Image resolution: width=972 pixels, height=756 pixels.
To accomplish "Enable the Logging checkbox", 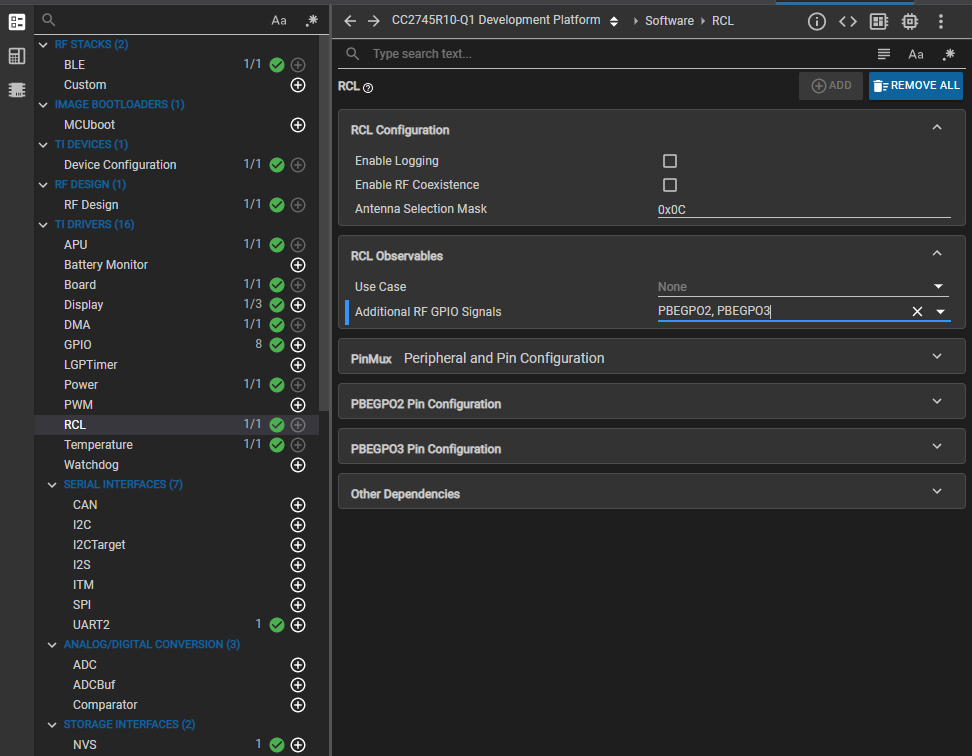I will pos(670,161).

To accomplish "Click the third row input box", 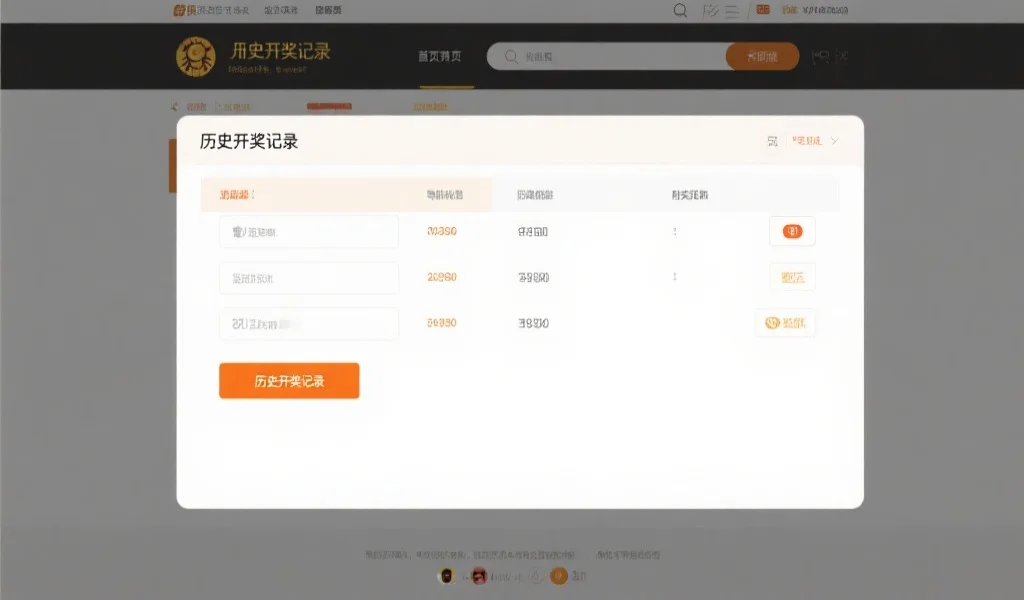I will pos(309,324).
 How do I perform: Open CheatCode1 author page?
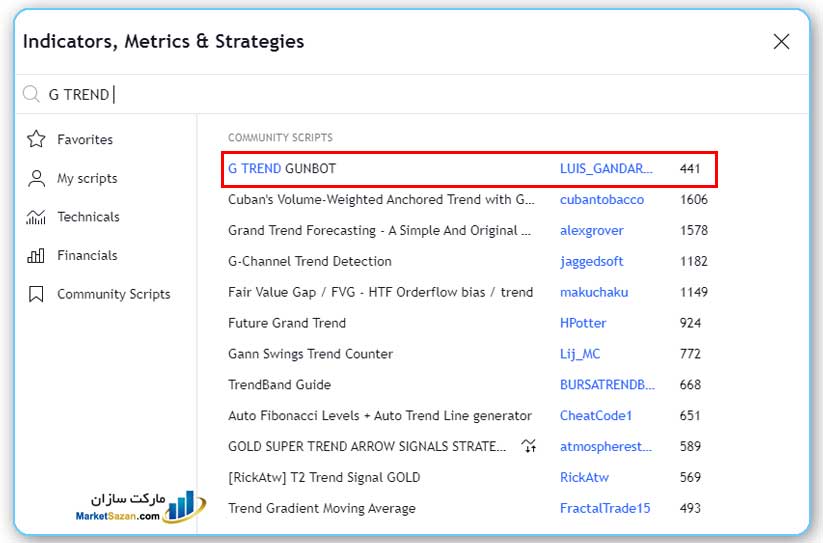596,416
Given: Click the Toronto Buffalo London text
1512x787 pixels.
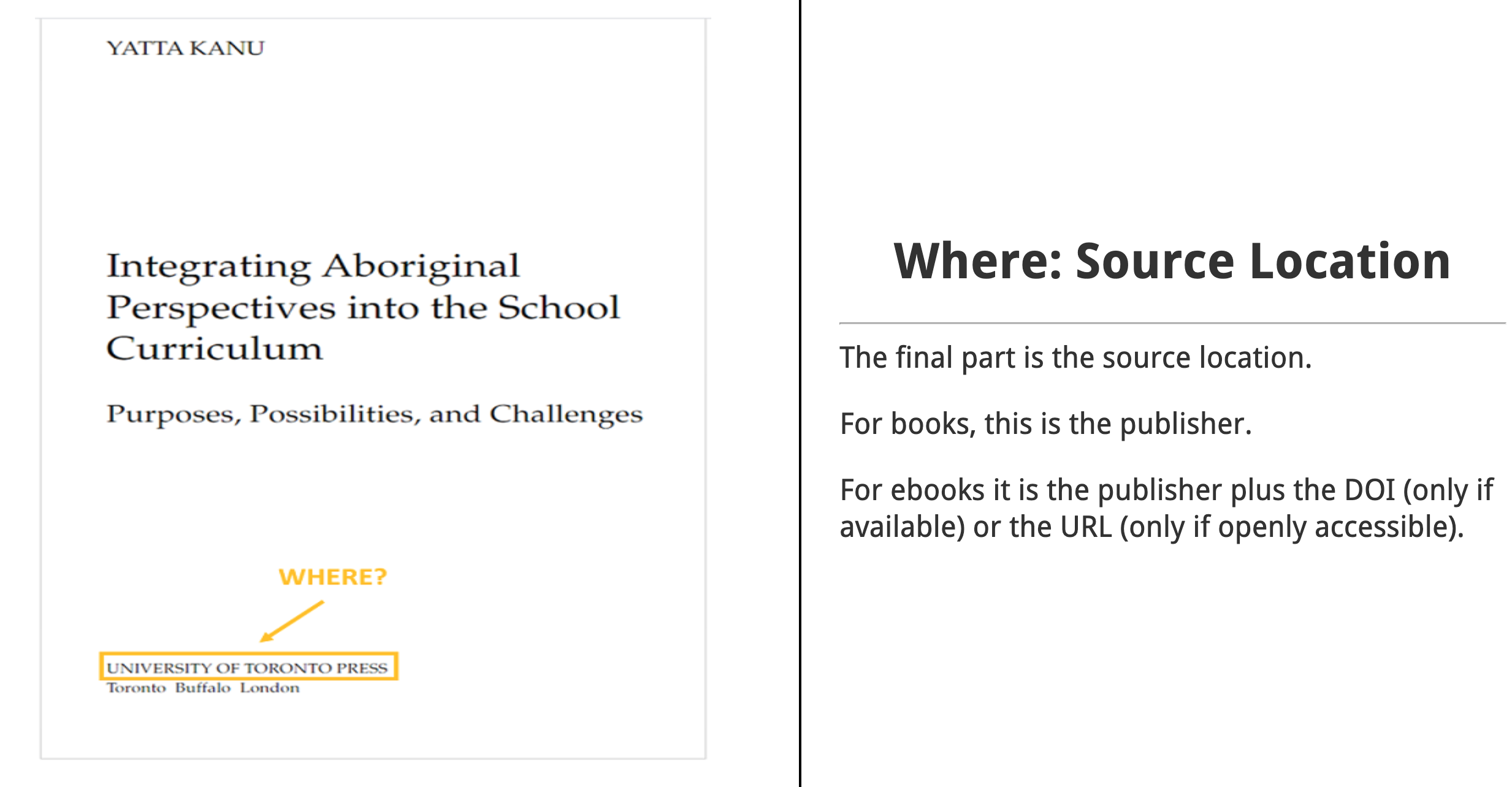Looking at the screenshot, I should 203,688.
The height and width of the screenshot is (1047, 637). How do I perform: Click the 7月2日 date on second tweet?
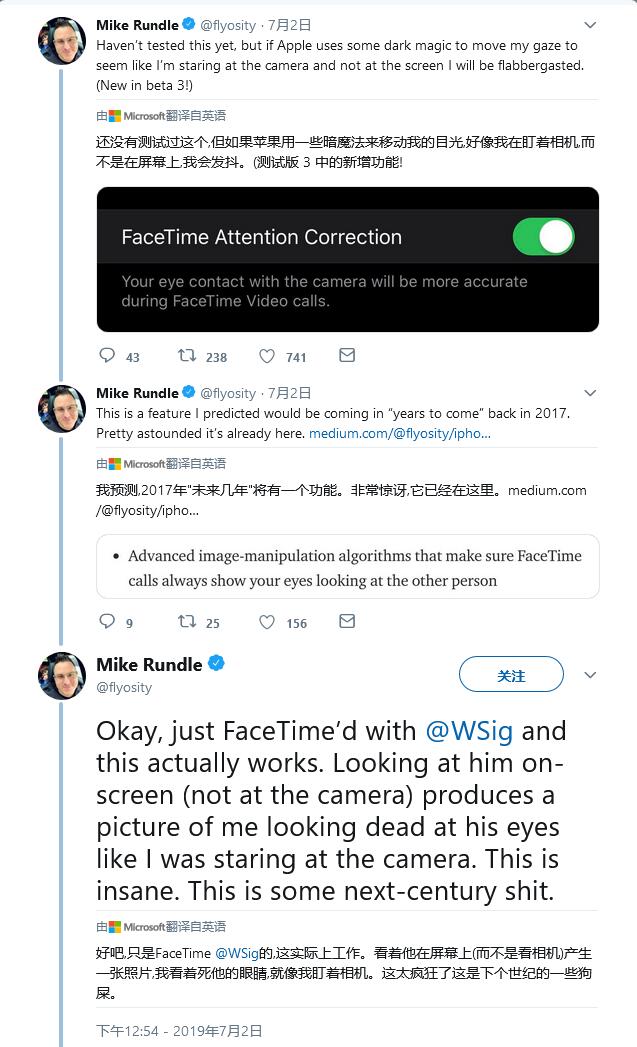(x=290, y=393)
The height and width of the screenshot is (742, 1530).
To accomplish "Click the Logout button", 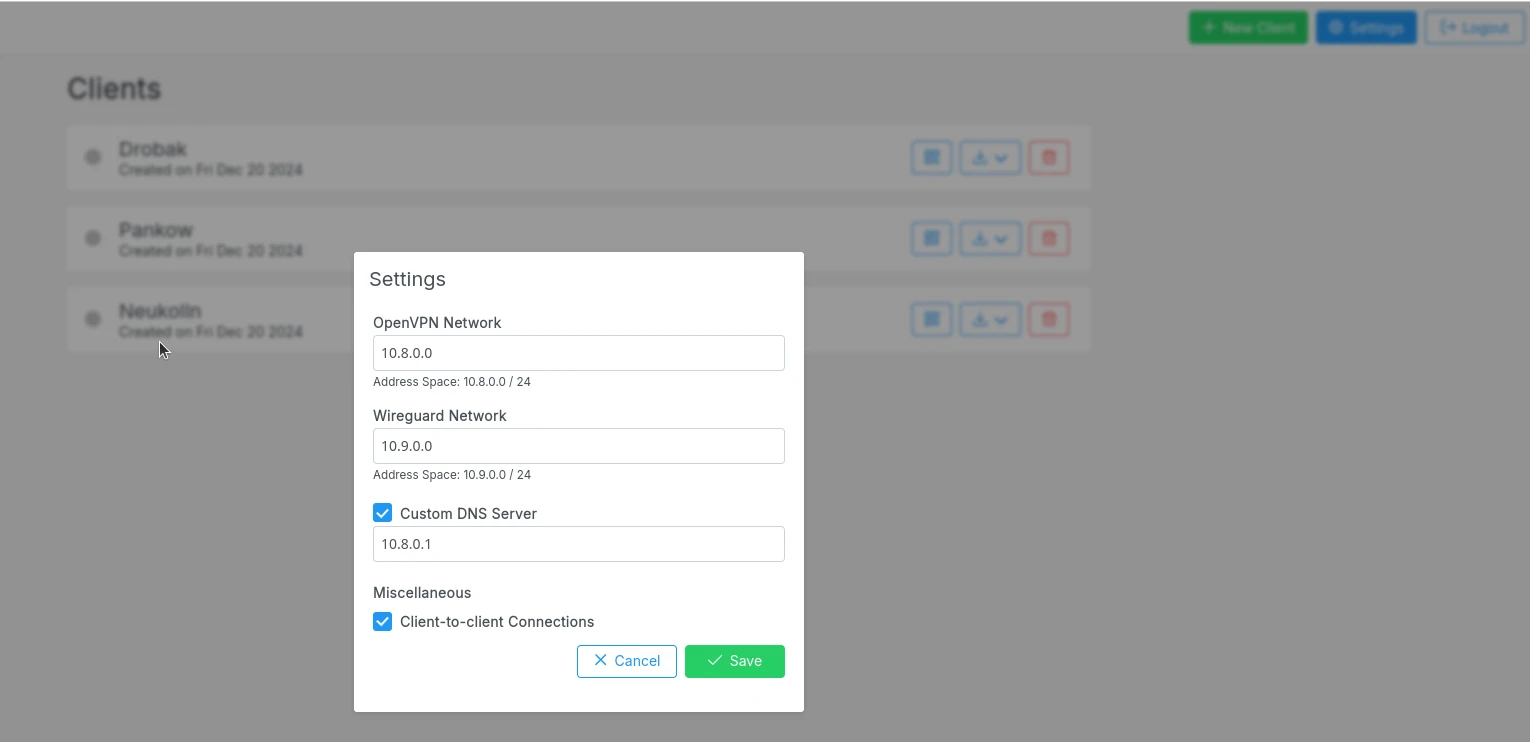I will (x=1474, y=28).
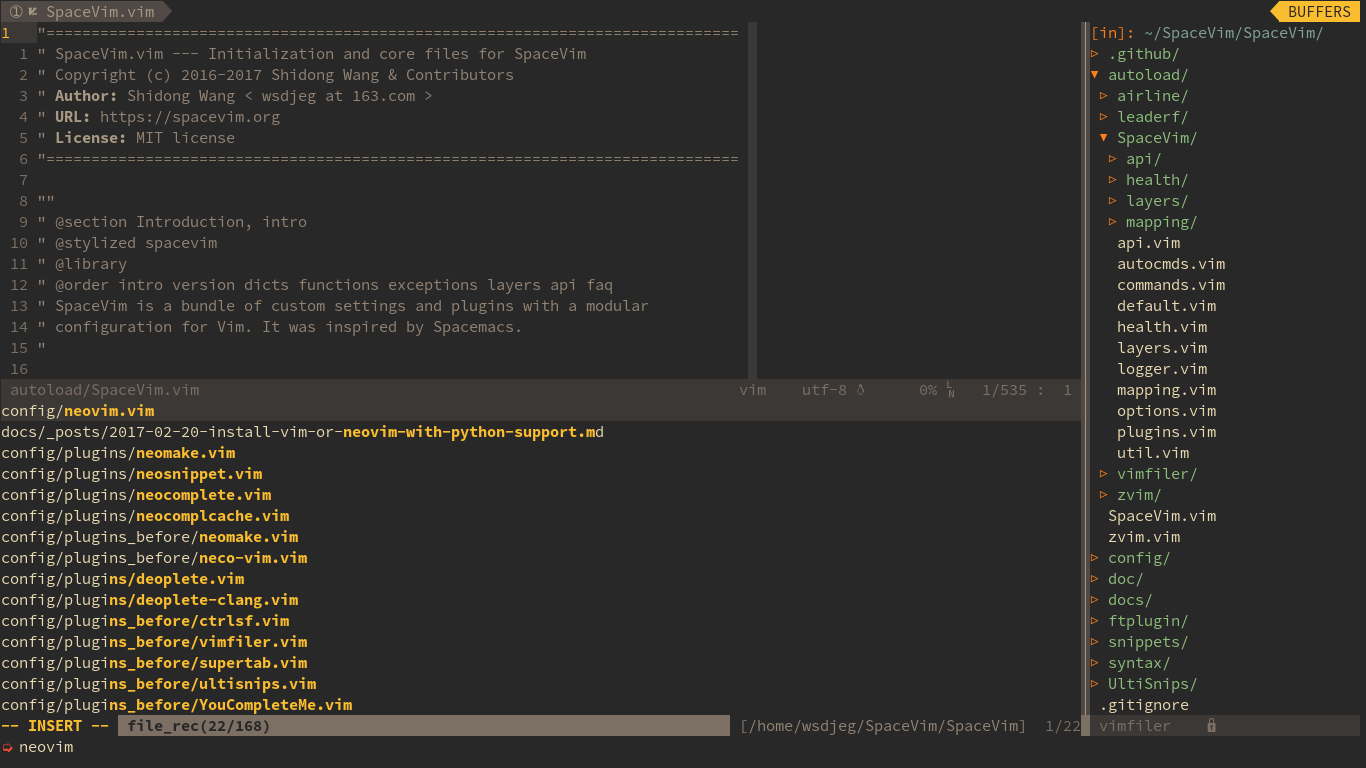The height and width of the screenshot is (768, 1366).
Task: Click the LN line-number symbol in statusline
Action: [x=950, y=390]
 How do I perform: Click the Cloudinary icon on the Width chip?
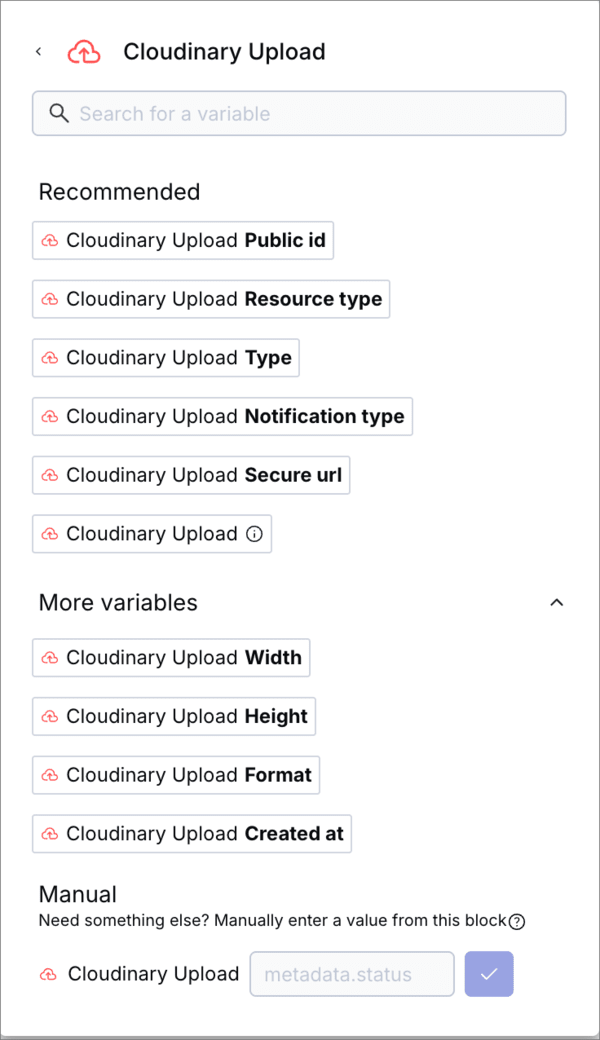49,657
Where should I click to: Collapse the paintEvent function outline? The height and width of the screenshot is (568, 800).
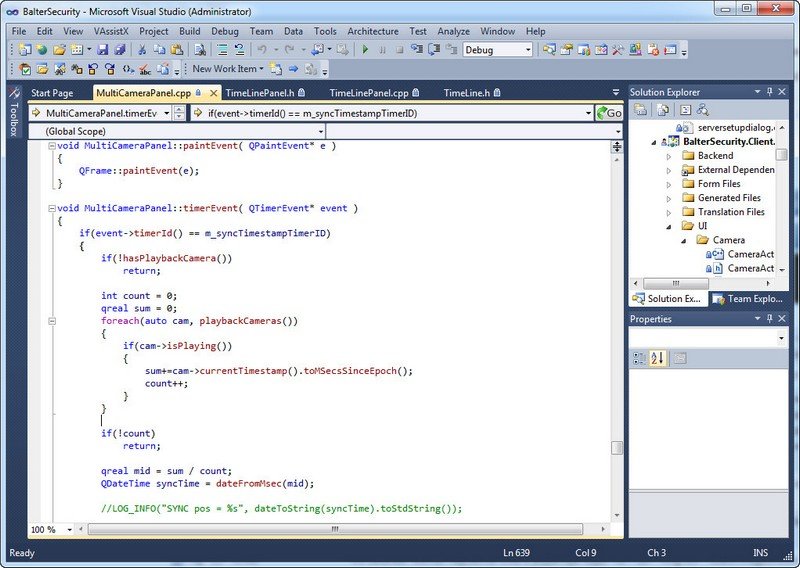pyautogui.click(x=50, y=146)
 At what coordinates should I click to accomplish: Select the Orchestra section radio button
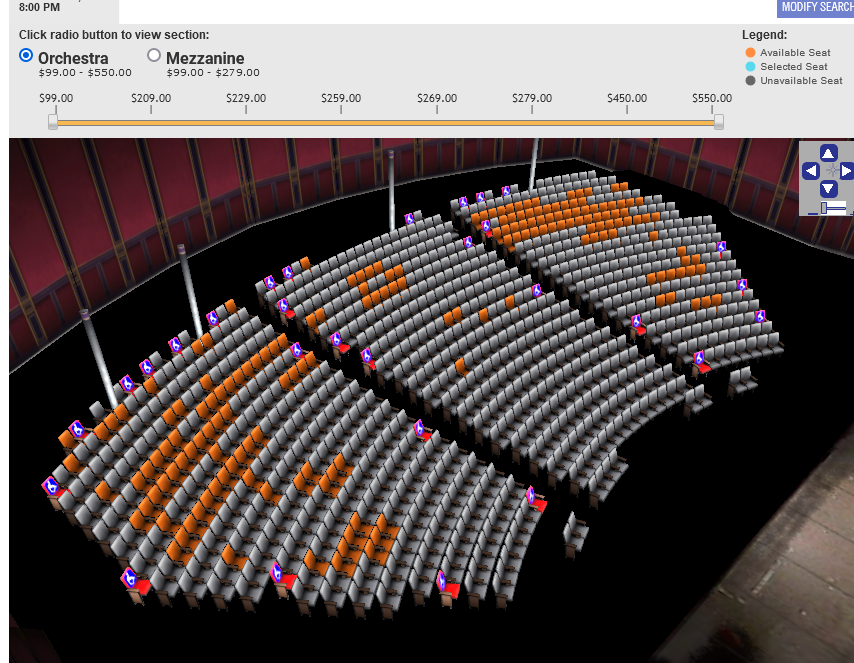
◆ ◆ ◆ ◆ ◆ ◆ ◆
_INSTRUCTIONS FOR THE TASK_: Would you set down only the lines above from the line with "1512x787 pixels." to the line with "The height and width of the screenshot is (742, 1530).", both included, exactly as they stand and without the pictures?

_RESPONSE_:
1512x787 pixels.
Looking at the screenshot, I should 203,688.
The height and width of the screenshot is (1047, 637). How do I perform: Click the 7月2日 date on second tweet?
(x=290, y=393)
The height and width of the screenshot is (742, 1530).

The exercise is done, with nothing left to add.